Input
-------

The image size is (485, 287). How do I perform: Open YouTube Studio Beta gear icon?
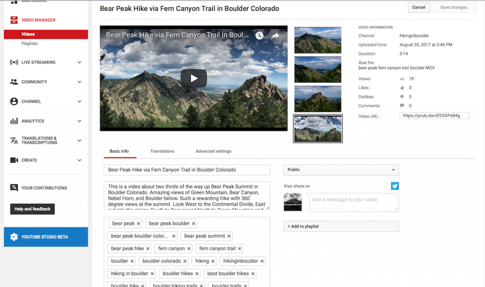click(14, 237)
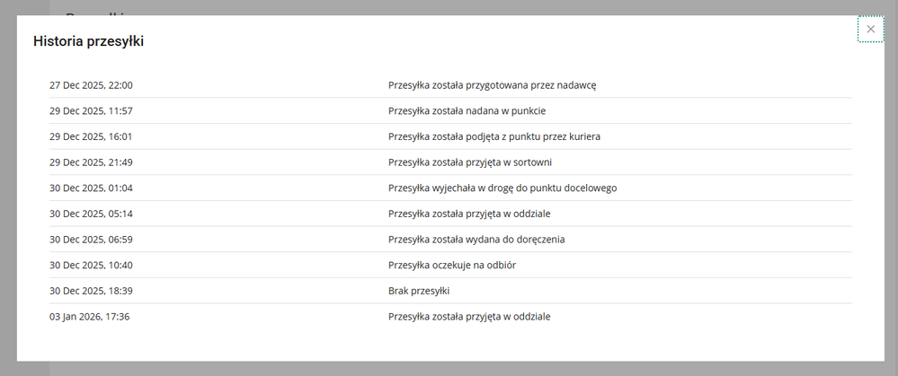The width and height of the screenshot is (898, 376).
Task: Click 'Przesyłka została przyjęta w sortowni' status
Action: [x=470, y=162]
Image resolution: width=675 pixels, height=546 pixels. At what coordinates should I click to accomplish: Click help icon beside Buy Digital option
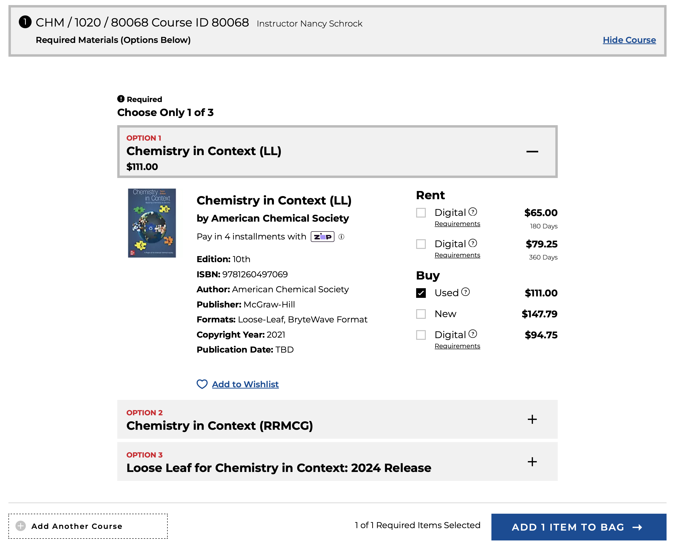point(472,334)
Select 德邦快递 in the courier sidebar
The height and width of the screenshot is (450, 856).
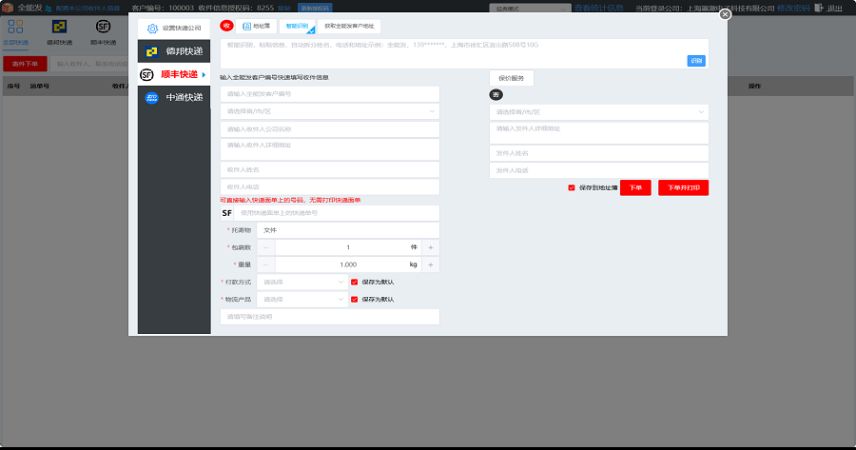click(x=173, y=51)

-------

In your copy of the records above, include every line exactly but no pictures.

The image size is (485, 287). How do I perform: Open YouTube Studio Beta gear icon?
click(14, 237)
The width and height of the screenshot is (898, 376).
Task: Click 'Przesyłka została przyjęta w sortowni' status
Action: [x=470, y=162]
Image resolution: width=675 pixels, height=546 pixels. At what coordinates should I click to accomplish: Click help icon beside Buy Digital option
point(472,334)
Select 德邦快递 in the courier sidebar
The height and width of the screenshot is (450, 856).
click(x=173, y=51)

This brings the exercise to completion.